You enjoy the meetings and celebrations and interactions, but there is a burden to everything that needs to be left unsaid, the distance it creates, the juxtaposition of the you that drinks from the cup and laughs and chats and the you that they are not allowed to see.

The Empress
She walks through a field ripe with grain, with plenty, but there is something melancholy about this Empress, something detached or even uncaring about her demeanor.

No matter how rich and fortuitous and pleasing your surroundings and material circumstances might be, they cannot fix your internal troubles; there is a real limit to how much they can even improve your mood.

The symbolism here is a bit funny for you - pregnancy is supposed to represent positive things - giving birth to new endeavors, the act of creation - but you have always been profoundly uncomfortable certain aspects of the stereotypical feminine.

You have always been uncomfortable with the way some would reduce your function, your purpose, to that of baby-making machine; the idea of you yourself inhabiting the body of this Empress makes you want to scream.

There are so many small things about being a woman, and what that should mean and what that de-facto means and what certain old white dudes would like to say about it that you hate, that you rebel against intellectually and viscerally, and yet you wonder how much of that has shaped you anyway.

Sometimes you wonder if you'd have ended up the same way, if you'd been born a man.

Going back to the intended metaphor, you wonder too you are even capable of creating much of anything anymore and that bothers you, in a small, constant way.

The expression of Strength mirrors that of the Empress, but seems subtly different - calm but more positive, trusting, perhaps.

There is a difference between confidence and trust, and apathy and indifference, though the external expression of the two feelings may indeed look the same.

The lion is calm too, eyes closed, following, trusting, at peace.
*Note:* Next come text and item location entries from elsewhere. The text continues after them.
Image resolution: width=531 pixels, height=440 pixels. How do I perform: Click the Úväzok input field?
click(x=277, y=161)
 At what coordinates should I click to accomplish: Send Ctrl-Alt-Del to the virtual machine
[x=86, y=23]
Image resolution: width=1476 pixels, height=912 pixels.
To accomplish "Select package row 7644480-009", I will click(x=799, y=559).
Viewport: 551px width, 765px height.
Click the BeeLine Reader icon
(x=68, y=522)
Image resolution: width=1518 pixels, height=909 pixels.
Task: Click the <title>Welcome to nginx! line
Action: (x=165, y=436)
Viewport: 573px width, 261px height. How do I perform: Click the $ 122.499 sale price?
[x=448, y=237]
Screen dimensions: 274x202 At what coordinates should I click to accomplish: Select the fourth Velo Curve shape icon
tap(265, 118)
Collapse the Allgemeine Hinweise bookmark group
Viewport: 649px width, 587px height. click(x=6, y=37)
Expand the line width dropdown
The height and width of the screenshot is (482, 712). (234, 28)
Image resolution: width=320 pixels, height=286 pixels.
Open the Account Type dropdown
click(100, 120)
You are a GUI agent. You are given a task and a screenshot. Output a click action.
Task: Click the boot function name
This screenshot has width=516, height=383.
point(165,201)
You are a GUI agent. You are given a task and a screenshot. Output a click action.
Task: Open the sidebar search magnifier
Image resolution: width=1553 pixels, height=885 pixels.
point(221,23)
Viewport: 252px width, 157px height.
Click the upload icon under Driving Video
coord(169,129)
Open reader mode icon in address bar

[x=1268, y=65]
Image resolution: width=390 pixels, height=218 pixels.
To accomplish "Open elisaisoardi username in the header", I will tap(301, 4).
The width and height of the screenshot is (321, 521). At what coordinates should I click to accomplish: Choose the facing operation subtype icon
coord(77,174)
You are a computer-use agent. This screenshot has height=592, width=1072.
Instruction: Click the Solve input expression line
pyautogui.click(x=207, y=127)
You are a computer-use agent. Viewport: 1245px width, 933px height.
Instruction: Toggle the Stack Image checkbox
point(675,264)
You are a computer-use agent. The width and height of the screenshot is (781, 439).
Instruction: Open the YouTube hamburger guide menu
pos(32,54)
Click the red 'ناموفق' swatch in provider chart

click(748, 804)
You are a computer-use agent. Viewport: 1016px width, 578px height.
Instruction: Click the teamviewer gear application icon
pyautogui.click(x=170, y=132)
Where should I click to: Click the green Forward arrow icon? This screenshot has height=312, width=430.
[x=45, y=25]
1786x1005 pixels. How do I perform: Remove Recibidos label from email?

The woman's hand rests on his brow, connection, work.

If the lion is the beast of unconscious thought, of cogs of the mind that spin as they will, the woman has trained it, has learned to work with it, knows the nature of the beast and has learned to control it.

Knowledge and action are two different things entirely, and you have only ever excelled at the former; self-awareness does not mean self-control, and you have never been good at bridging that gap.

An animal does not become obedient naturally, by itself, without concentrated, focused effort over an extended period of time. Are thoughts too, then, trainable? If so, how much have you really tried, to train them, to relearn patterns? How much effort have you been willing to extend?

Though the lion, lets not's not forget, is a dangerous beast with sharp claws and teeth, and training and controlling one is hardly a safe and easy prospect.